__DATA IN THIS EXERCISE__
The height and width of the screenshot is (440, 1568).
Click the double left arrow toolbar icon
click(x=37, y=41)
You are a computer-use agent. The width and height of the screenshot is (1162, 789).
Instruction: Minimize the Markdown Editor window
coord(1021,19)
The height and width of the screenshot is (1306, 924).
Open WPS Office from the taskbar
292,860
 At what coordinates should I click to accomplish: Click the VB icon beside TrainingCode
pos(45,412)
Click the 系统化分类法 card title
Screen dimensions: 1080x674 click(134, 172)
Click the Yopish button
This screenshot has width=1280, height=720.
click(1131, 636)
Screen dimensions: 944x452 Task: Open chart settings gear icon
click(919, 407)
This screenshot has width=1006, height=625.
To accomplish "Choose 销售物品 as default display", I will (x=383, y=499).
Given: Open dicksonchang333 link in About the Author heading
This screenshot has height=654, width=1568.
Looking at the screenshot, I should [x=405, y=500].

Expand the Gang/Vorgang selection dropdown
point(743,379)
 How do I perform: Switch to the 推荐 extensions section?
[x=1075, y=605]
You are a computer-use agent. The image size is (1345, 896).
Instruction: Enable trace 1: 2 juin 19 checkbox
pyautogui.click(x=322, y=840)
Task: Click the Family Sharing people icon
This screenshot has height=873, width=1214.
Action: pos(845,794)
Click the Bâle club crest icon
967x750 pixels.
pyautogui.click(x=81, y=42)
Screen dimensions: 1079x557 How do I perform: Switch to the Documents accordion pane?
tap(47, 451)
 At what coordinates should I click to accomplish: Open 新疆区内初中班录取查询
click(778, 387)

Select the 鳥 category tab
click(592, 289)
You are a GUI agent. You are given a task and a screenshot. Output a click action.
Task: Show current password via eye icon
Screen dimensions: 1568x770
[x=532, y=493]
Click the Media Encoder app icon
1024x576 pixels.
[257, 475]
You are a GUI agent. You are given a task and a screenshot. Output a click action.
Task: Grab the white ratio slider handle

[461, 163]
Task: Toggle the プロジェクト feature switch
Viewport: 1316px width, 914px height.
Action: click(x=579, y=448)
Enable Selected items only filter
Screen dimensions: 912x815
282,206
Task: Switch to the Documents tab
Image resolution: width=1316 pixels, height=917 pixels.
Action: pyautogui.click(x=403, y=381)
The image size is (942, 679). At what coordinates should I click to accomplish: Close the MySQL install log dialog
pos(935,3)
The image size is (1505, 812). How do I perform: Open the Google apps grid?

__WORK TO BE COMPLETED__
Can you rewrite all the records above with "Documents" changed to "Files" and everything else left as it is?

__RESULT BELOW__
The height and width of the screenshot is (440, 1568).
Click the double left arrow toolbar icon
click(x=37, y=41)
You are a computer-use agent. The width and height of the screenshot is (1162, 789).
Instruction: Minimize the Markdown Editor window
coord(1021,19)
The height and width of the screenshot is (1306, 924).
Open WPS Office from the taskbar
292,860
 At what coordinates should I click to accomplish: Click the VB icon beside TrainingCode
pos(45,412)
Click the 系统化分类法 card title
Screen dimensions: 1080x674 click(134, 172)
Click the Yopish button
This screenshot has width=1280, height=720.
click(1131, 636)
Screen dimensions: 944x452 Task: Open chart settings gear icon
click(919, 407)
This screenshot has width=1006, height=625.
To accomplish "Choose 销售物品 as default display", I will (x=383, y=499).
Given: Open dicksonchang333 link in About the Author heading
This screenshot has height=654, width=1568.
Looking at the screenshot, I should [x=405, y=500].

Expand the Gang/Vorgang selection dropdown
point(743,379)
 How do I perform: Switch to the 推荐 extensions section?
[x=1075, y=605]
You are a computer-use agent. The image size is (1345, 896).
Instruction: Enable trace 1: 2 juin 19 checkbox
pyautogui.click(x=322, y=840)
Task: Click the Family Sharing people icon
This screenshot has height=873, width=1214.
Action: pos(845,794)
Click the Bâle club crest icon
967x750 pixels.
pyautogui.click(x=81, y=42)
Screen dimensions: 1079x557 How do I perform: Switch to the Files accordion pane?
tap(47, 451)
 At what coordinates should I click to accomplish: Open 新疆区内初中班录取查询
click(778, 387)

Select the 鳥 category tab
click(592, 289)
You are a GUI agent. You are given a task and a screenshot. Output a click action.
Task: Show current password via eye icon
Screen dimensions: 1568x770
[x=532, y=493]
Click the Media Encoder app icon
1024x576 pixels.
[257, 475]
You are a GUI agent. You are given a task and a screenshot. Output a click action.
Task: Grab the white ratio slider handle

[461, 163]
Task: Toggle the プロジェクト feature switch
Viewport: 1316px width, 914px height.
Action: click(x=579, y=448)
Enable Selected items only filter
Screen dimensions: 912x815
282,206
Task: Switch to the Files tab
Image resolution: width=1316 pixels, height=917 pixels.
Action: pyautogui.click(x=403, y=381)
The image size is (942, 679). At what coordinates should I click to accomplish: Close the MySQL install log dialog
pos(935,3)
The image size is (1505, 812). How do I perform: Open the Google apps grid?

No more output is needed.